#### Information given ####

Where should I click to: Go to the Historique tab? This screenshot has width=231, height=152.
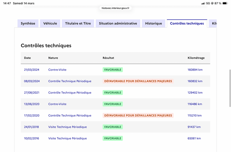[154, 23]
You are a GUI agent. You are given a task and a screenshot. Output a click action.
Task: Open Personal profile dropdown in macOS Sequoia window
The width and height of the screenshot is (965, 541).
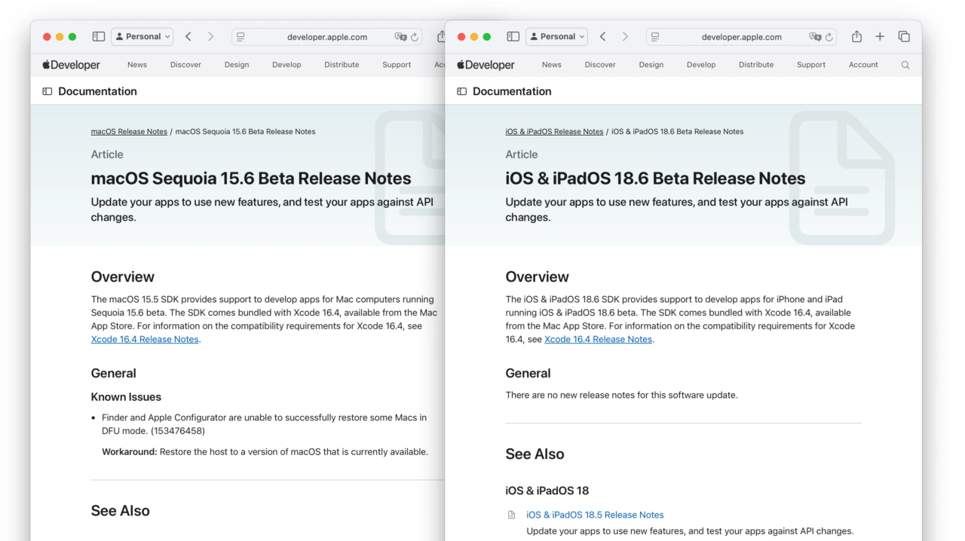click(x=142, y=36)
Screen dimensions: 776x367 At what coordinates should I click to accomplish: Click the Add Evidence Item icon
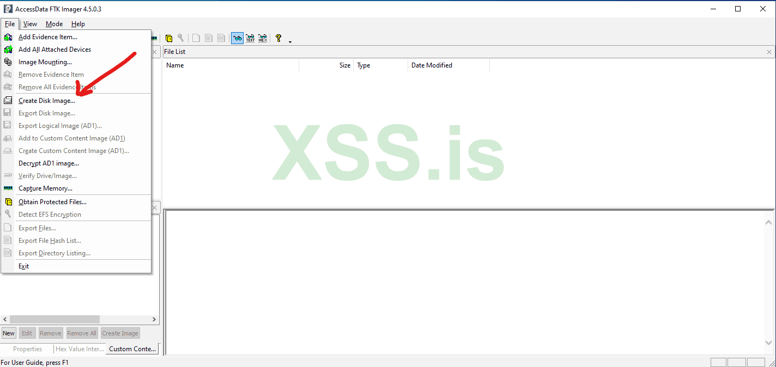[8, 36]
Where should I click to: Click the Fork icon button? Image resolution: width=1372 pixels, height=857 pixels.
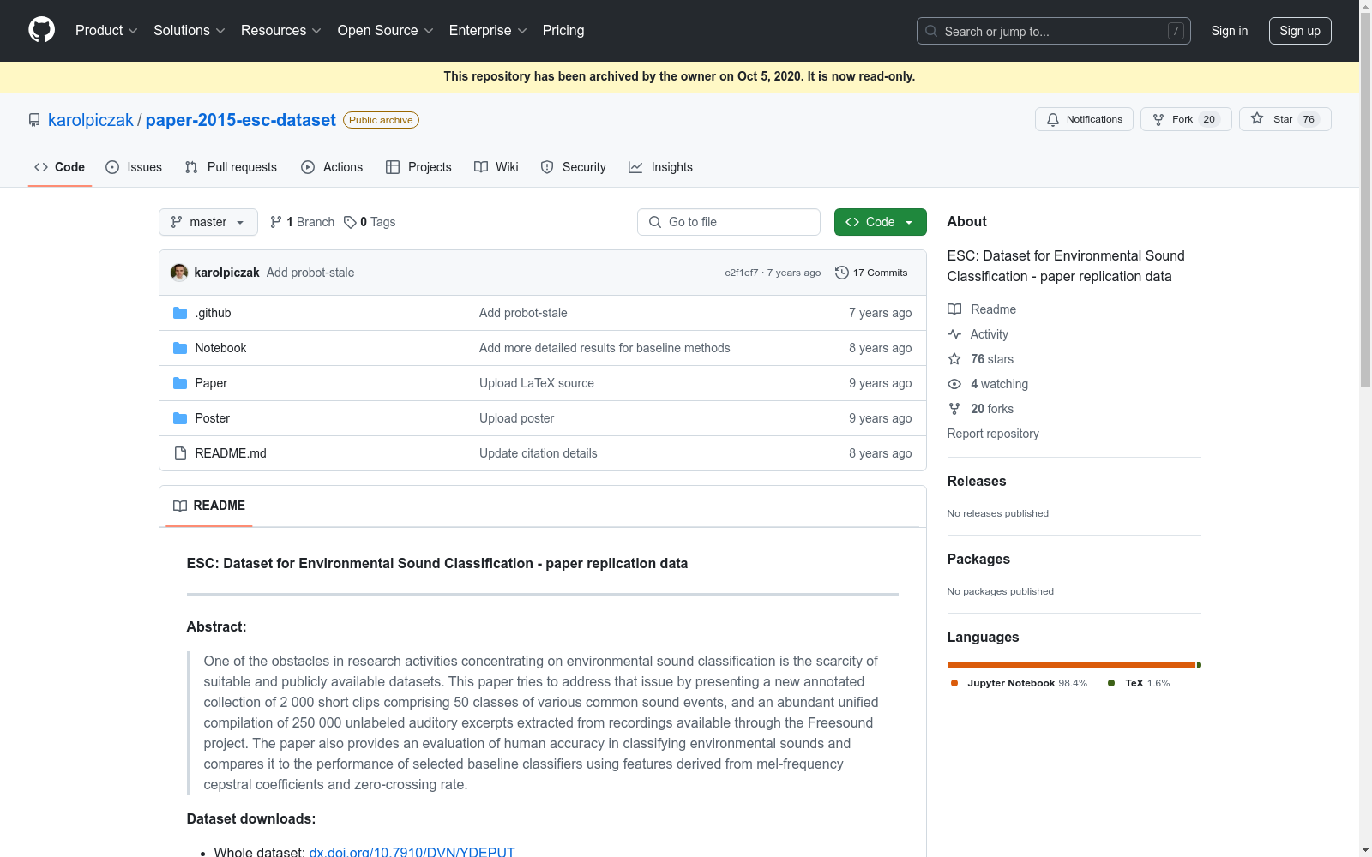point(1185,119)
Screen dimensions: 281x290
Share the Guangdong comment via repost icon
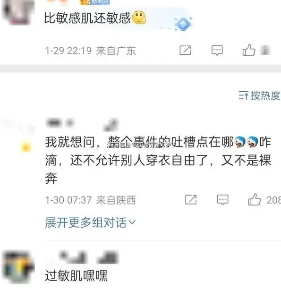[185, 50]
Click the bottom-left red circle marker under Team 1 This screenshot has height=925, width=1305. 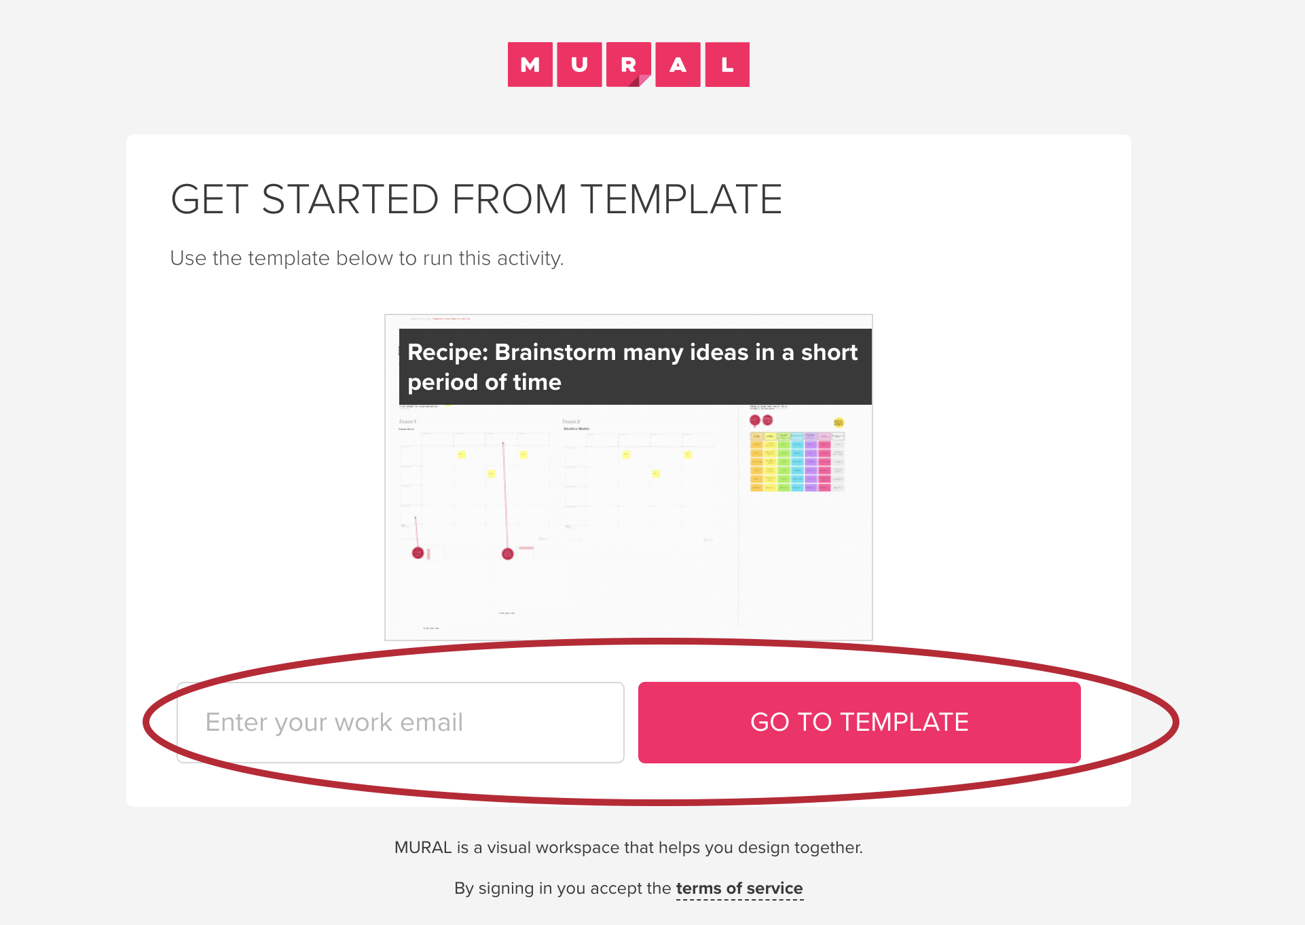(x=418, y=553)
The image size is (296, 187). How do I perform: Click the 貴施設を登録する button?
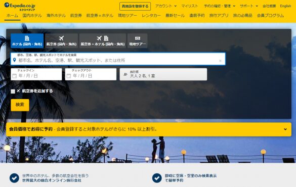135,6
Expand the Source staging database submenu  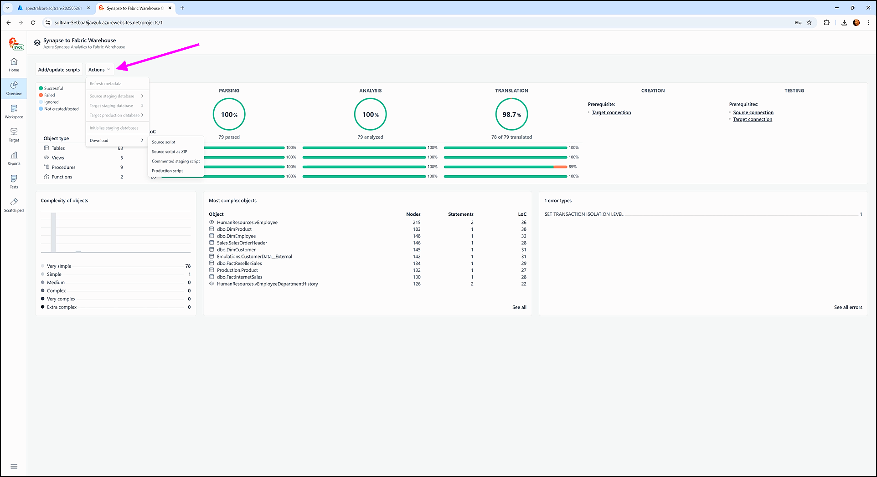116,96
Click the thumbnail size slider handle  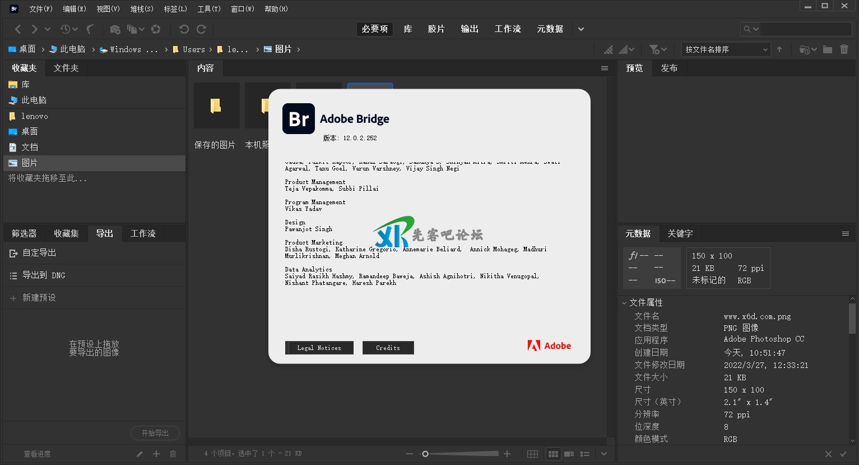point(425,454)
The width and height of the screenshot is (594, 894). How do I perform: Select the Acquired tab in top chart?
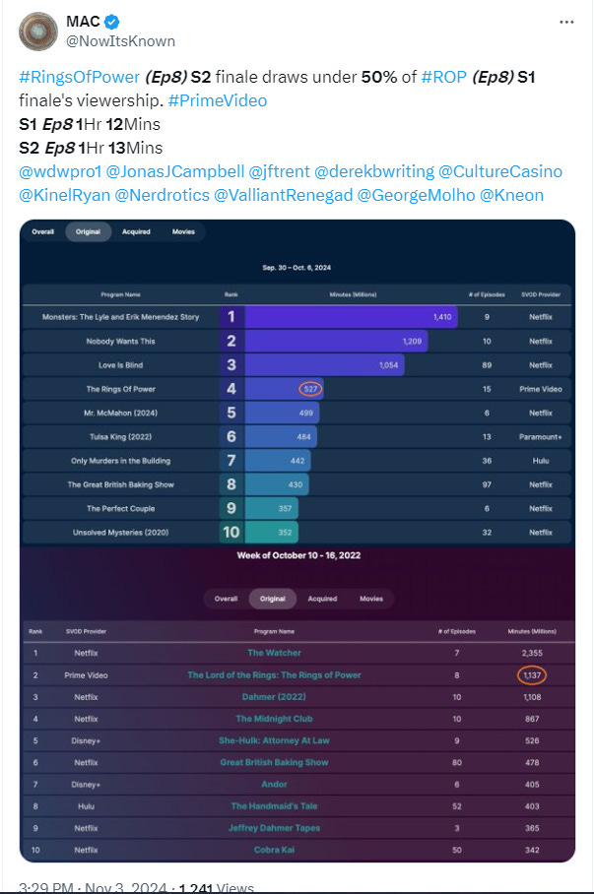coord(136,232)
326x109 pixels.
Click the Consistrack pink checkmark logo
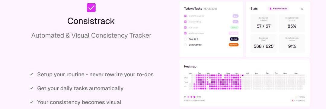[91, 8]
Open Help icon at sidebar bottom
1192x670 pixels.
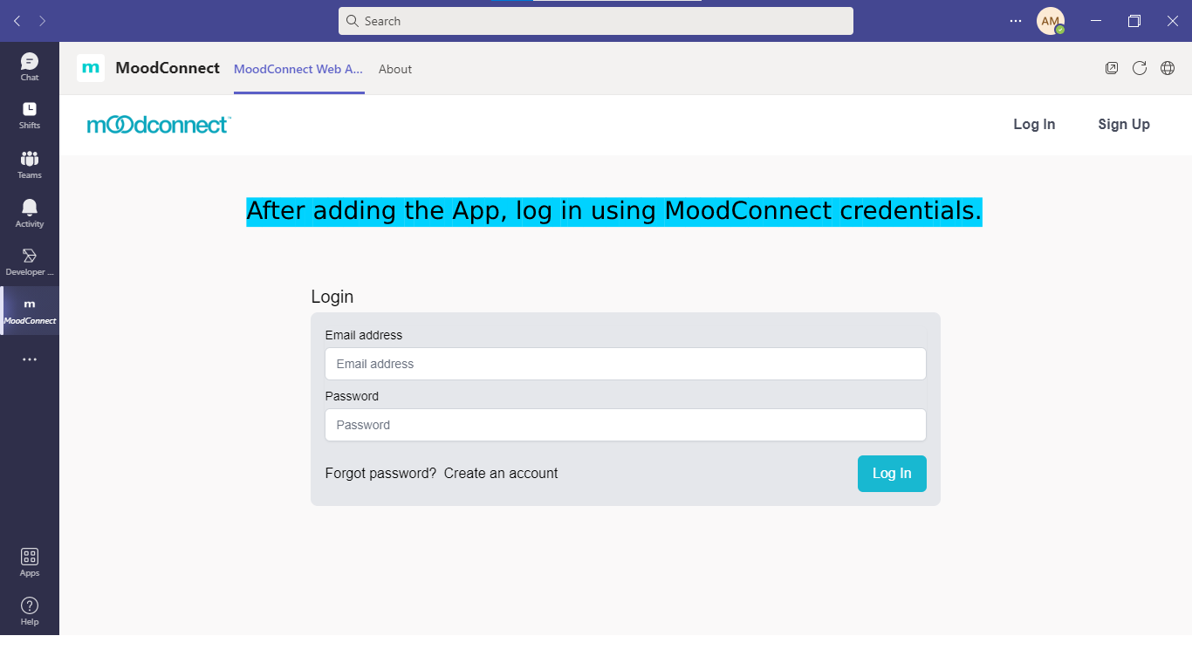(x=30, y=611)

####

▶ **Task directions**
Among the entries, copy every line containing the word "Open".

▶ **Written answer**
Task: Open Personal profile dropdown in macOS Sequoia window
Open Help icon at sidebar bottom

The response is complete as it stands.